**WHAT YOU NEED TO DO:** Consider the listing below. Extract exactly the lines from the line containing "You are a computer-use agent. This" to the line containing "Instruction: Click the Free", both included.

**EXERCISE DATA:**
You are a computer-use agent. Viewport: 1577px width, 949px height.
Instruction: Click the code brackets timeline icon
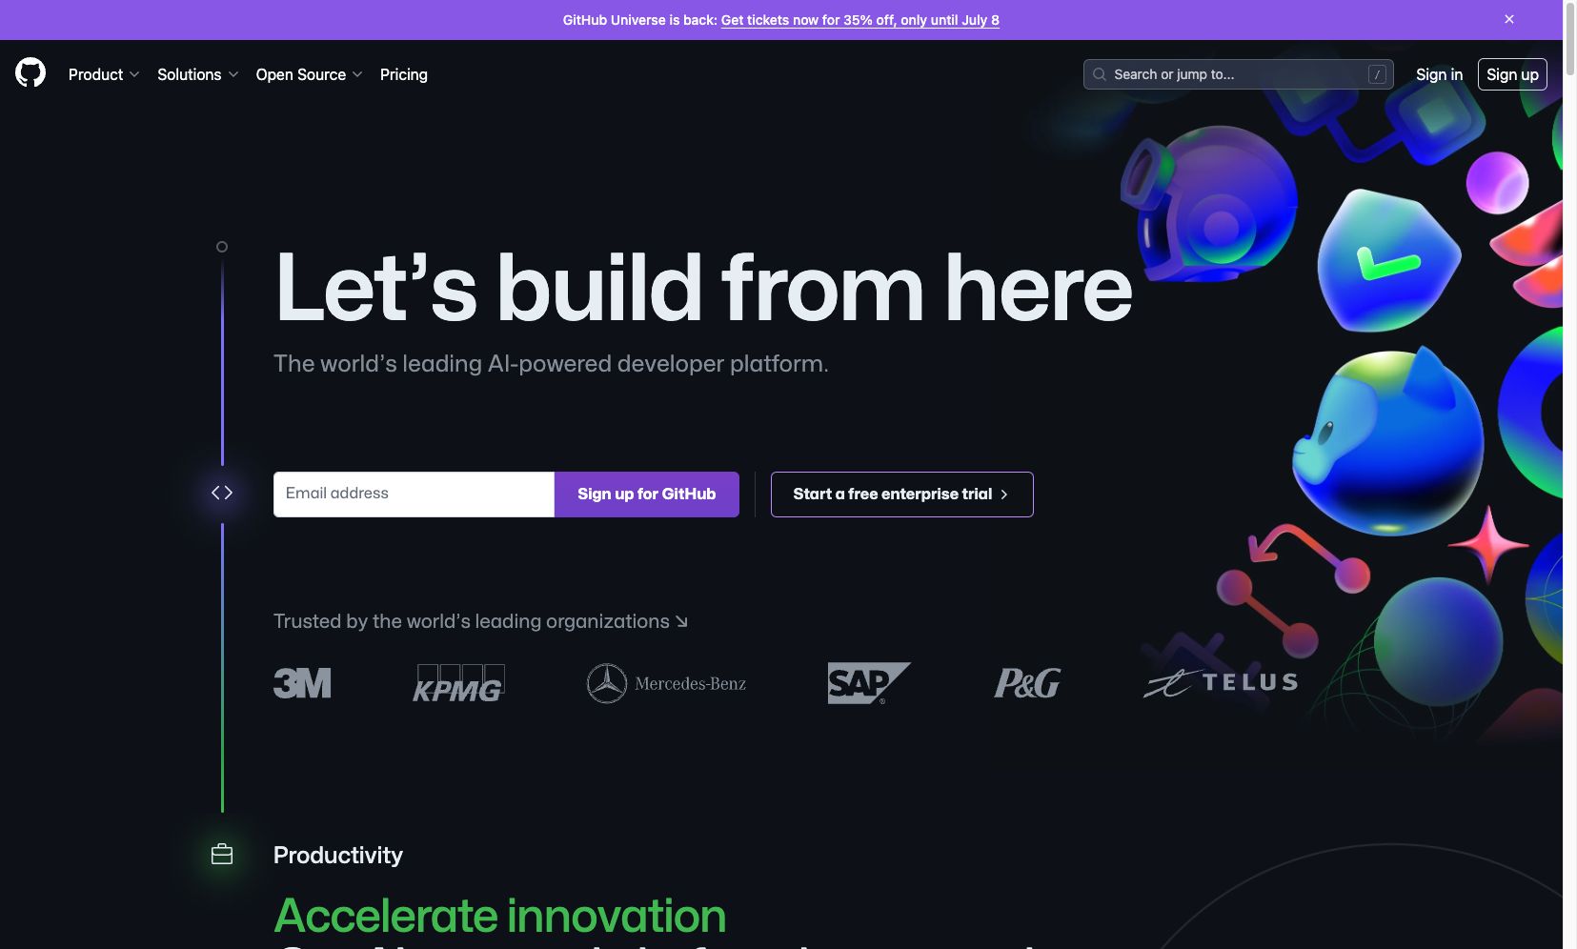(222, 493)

---

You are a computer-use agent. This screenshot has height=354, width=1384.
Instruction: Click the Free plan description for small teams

==

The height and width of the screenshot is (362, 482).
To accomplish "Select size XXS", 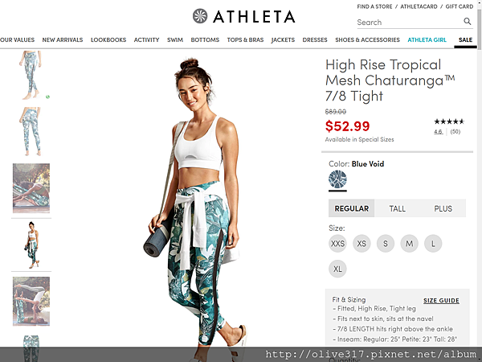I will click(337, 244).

**ANSWER SECTION:**
You are a computer-use agent. This screenshot has height=354, width=1384.
Instruction: Click the Free plan description for small teams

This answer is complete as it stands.